NCEAS / metadig-engine

MetaDig Engine: multi-dialect metadata assessment engine
7 stars 5 forks source link

Java Scripting Engine and Python 3 #211

Closed gothub closed 4 months ago

gothub commented 5 years ago

The quality engine uses the Java ScriptEngine to execute Python check scripts. The script engine instance used to run these scripts is based on a Jython interpreter.

This is working fine, however, Jython is perpetually stuck at supporting python 2.7, but the Python Foundation will be discontinuing support for python 2 on Jan 1, 2020.

Currently the metadig-engine python checks only use packages that are implemented in Jython, so there is no external dependency on external python packages, with the exception of metadig-py, which is currently very basic.

Checks that are being implemented for FAIR (especially Accessible and Interoperable ones) will need to use the DataONE python library. This external dependency may cause complications as this library has many dependencies, and the highest version usable will be 2.6.2, as I believe later versions require python 3.

So the options are (not mutually exclusive):

amoeba commented 5 years ago

Tough problem! What would you think about refactoring the Python implementation to work more like the R implementation which just relies on calling a Python process directly? It's not a great solution but it's seemed to work well so far and doesn't require anything more from Java than being able to start a process on the host and that host having python3 and any packages.

R execution is currently slower

Is this because of the way the running of R checks was implemented? I guess I hadn't noticed this.

SciJava looks pretty good at first glance, though possibly not likely to be around for a "long time".

gothub commented 5 years ago

@amoeba refactoring the Python implementation is a good idea and might eventually have to be done. The slowness with the R implementation is due to each check that uses R performs a call to re- execute Rscript. There is an issue describing this (i think, will check) so it would involve running R in the background and sending multiple checks to it. Yes, i'm hesitant to add a dependency on SciJava as well, but don't see other viable JSR 223 scriptengine implementations for python/cpython/jython..

jeanetteclark commented 1 year ago

The path I'm going to take is to replace jython with jep. This blog post is a little outdated but I haven't found anything else that fits as nicely as Jep does in that has a CPython interpreter, and runs within a standard Java install.

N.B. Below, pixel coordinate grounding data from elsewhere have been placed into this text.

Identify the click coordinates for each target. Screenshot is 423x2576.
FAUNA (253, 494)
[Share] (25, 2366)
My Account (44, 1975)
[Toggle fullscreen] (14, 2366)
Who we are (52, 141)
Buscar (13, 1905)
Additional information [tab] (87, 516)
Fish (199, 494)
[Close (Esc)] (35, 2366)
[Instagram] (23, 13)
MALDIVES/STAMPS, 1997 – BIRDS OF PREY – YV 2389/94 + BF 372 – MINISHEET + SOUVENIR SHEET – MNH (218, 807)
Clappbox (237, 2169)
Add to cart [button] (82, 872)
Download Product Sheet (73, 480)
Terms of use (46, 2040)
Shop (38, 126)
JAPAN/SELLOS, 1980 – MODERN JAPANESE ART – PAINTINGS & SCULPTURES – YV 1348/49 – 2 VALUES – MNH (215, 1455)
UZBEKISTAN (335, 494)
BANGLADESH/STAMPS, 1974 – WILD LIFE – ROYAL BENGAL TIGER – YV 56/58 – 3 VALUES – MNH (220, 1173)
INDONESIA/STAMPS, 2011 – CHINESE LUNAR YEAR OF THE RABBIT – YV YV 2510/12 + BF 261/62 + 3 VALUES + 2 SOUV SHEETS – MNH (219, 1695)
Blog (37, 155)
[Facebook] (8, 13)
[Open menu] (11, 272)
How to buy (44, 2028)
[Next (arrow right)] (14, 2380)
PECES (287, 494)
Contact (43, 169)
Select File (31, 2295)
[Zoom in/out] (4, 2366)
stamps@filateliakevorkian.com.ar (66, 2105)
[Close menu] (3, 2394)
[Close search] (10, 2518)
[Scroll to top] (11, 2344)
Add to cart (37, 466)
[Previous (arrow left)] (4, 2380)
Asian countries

here is an example I worked up a while back:

  public static void jepMethod() {
      //help java find the jep library...
      MainInterpreter.setJepLibraryPath("/usr/local/lib/python3.10/site-packages/jep/libjep.jnilib");
      // set up the test python code
      String code = 
          "import pandas as pd\n"+
          "import numpy as np\n"+
          "def call():\n"+
          "    global x\n" +
          "    f2 = pd.DataFrame({'A': np.random.randint(x, size = (50))})\n"+
          "    result = np.mean(f2.A)\n"+
          "    return(result)\n";
      try (Interpreter interp = new SharedInterpreter()) {
          // execute the function definition, run it, and extract the result
          interp.set("x", 10);
          interp.exec(code);
          Object output = interp.getValue("call()");
          System.out.println(output);
      } catch (JepException e) {
          System.out.println(e);
      }
  }
jeanetteclark commented 1 year ago

okay so Jep isn't quite as much as a drop in replacement as I had hoped - it deprecated it's JepScriptEngine and JepScriptEngineFactory 5 or 6 releases ago which means that I can't really use it as a drop in replacement for Jython unless I implement these methods myself, which...idk maybe isn't the best idea? It is fairly complicated (there are like 15-20 methods to override in each class), so I can't decide what would be the best path - refactor the dispatch code to just work with the JepInterpreter class, write the classes described above as a drop in replacement, ...or choose some other Java/Python bridge.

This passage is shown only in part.